*Problem requirements*.
From the entries below, print exactly the span beginning with the line holding "Viewport: 750px width, 1334px" and ending with the line holding "Screen dimensions: 390x436", endpoints included, and skip any pictures.

*Supplied material*.

Content starts

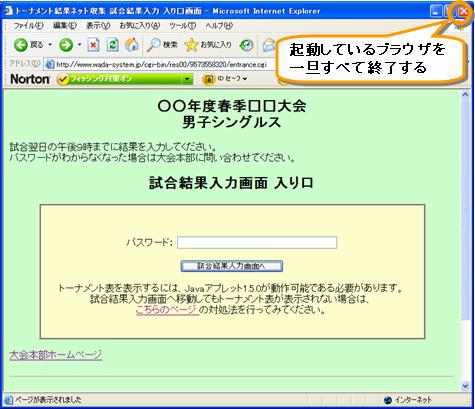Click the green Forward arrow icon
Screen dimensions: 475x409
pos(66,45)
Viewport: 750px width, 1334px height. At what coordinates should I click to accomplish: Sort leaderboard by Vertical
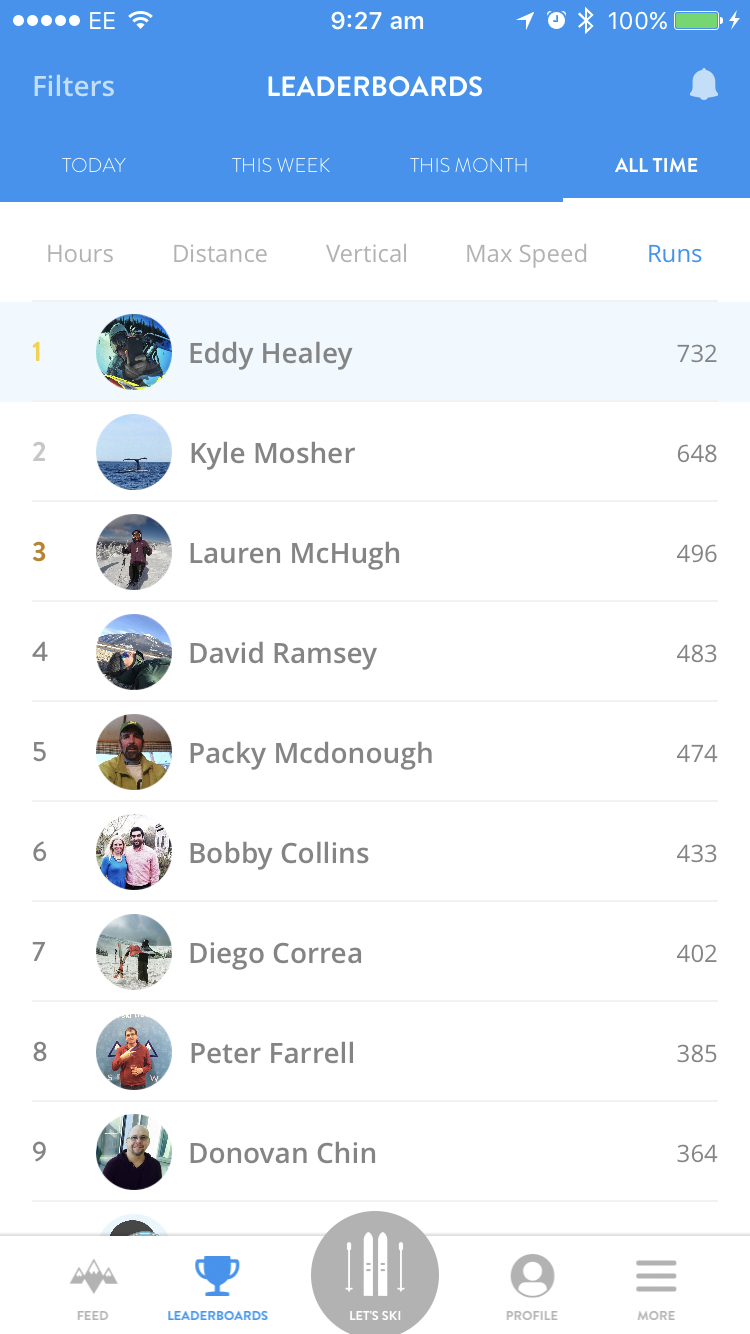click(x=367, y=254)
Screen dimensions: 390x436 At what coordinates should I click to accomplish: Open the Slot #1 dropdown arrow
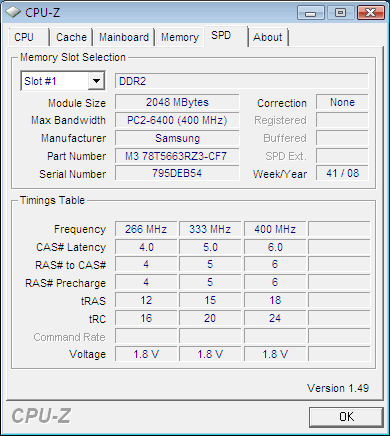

Content ends
Content starts

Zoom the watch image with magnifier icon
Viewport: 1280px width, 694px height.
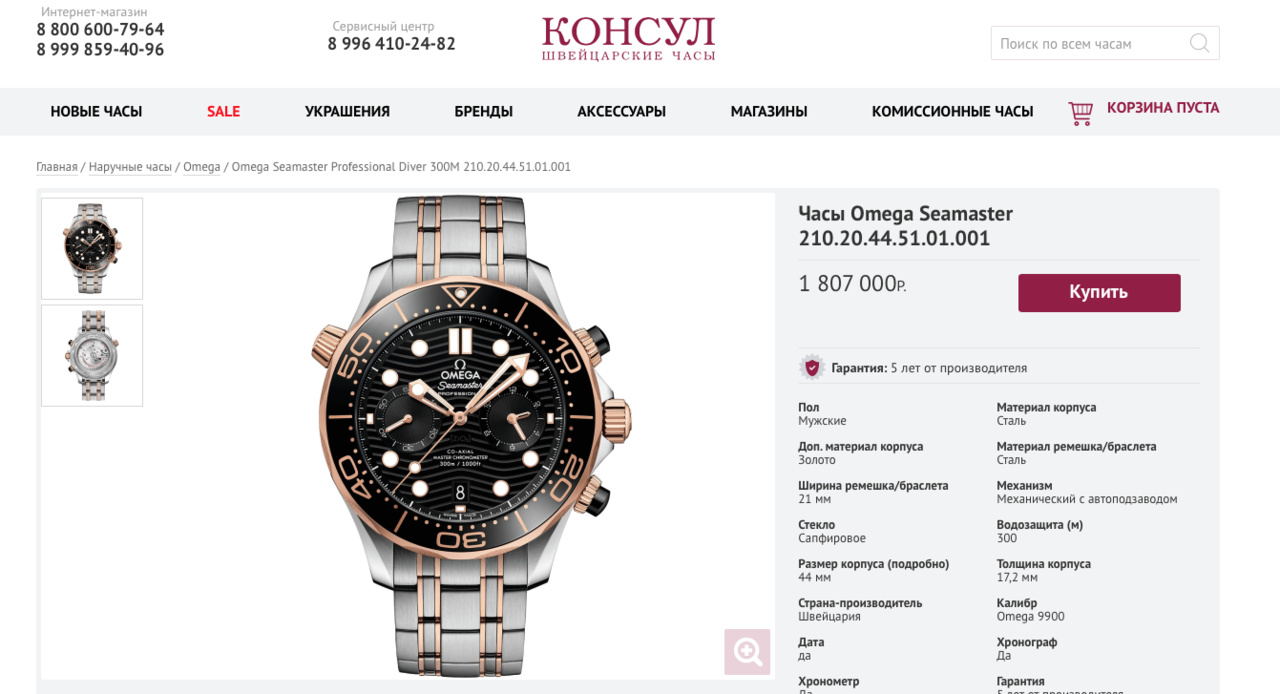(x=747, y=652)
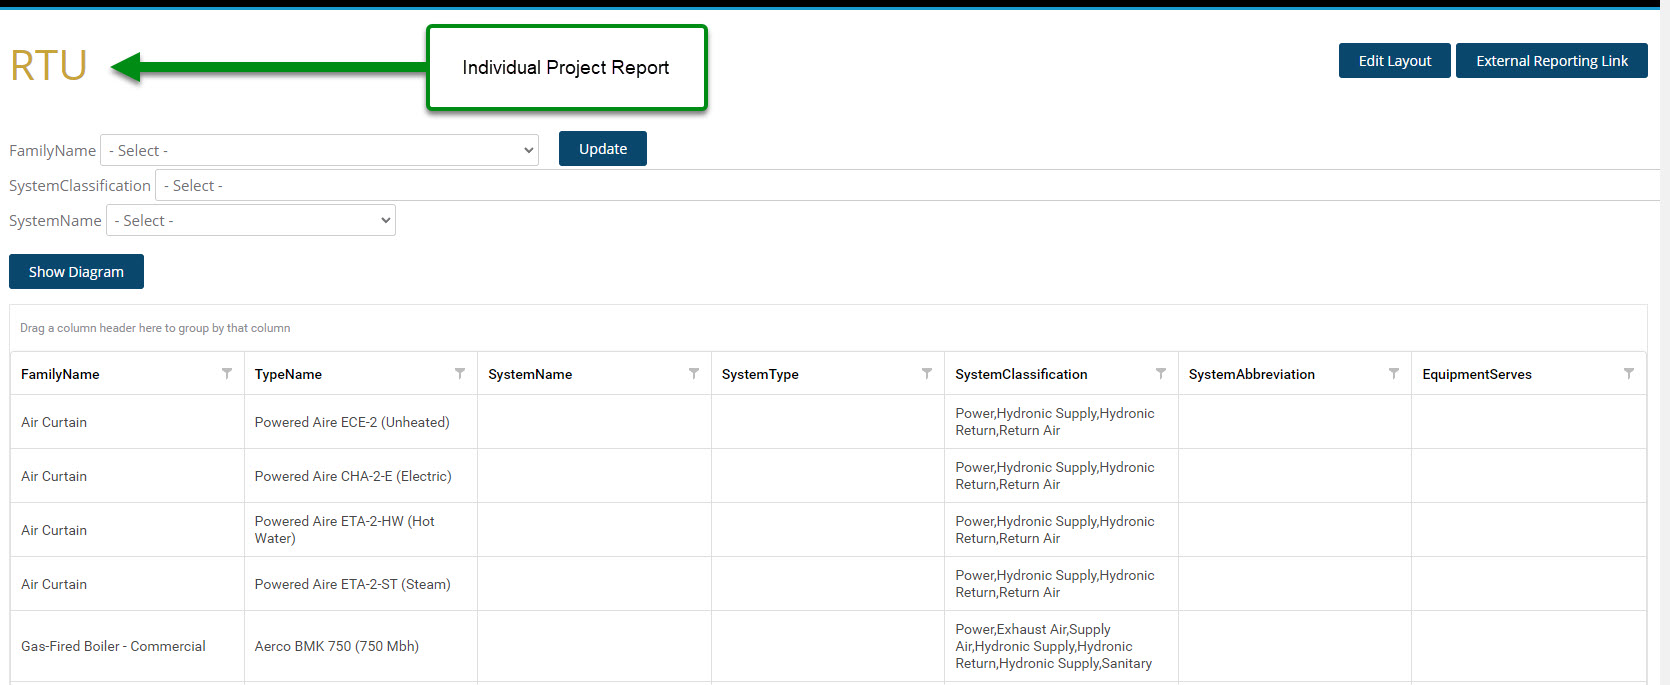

Content ends
Content starts

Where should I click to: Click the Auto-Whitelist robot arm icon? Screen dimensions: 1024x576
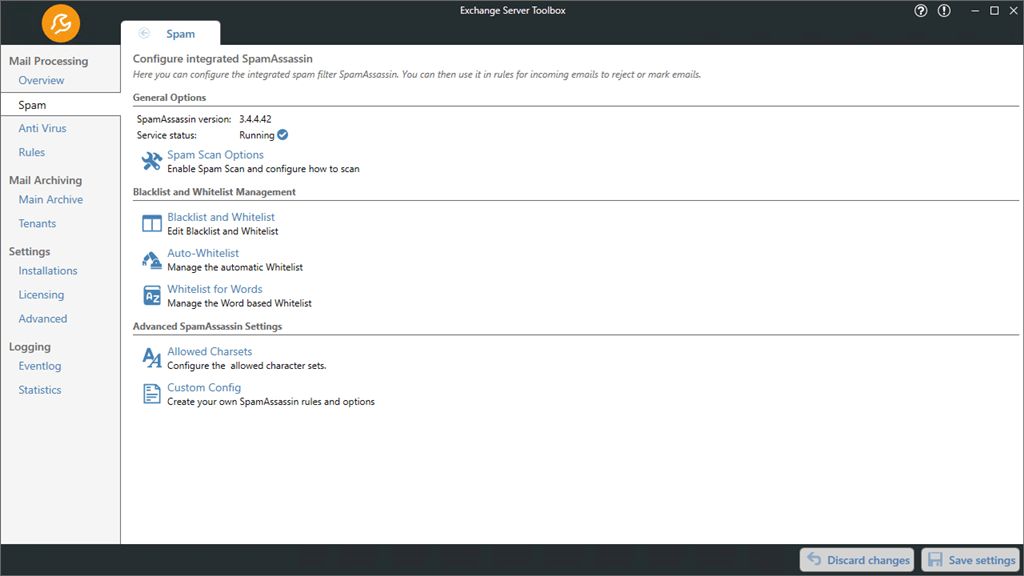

Content ends

*Exercise result*.
Viewport: 750px width, 1334px height. At what coordinates should I click to accomplish: Sort leaderboard by Vertical
click(x=367, y=254)
Screen dimensions: 390x436 At what coordinates should I click to accomplish: Open the Slot #1 dropdown arrow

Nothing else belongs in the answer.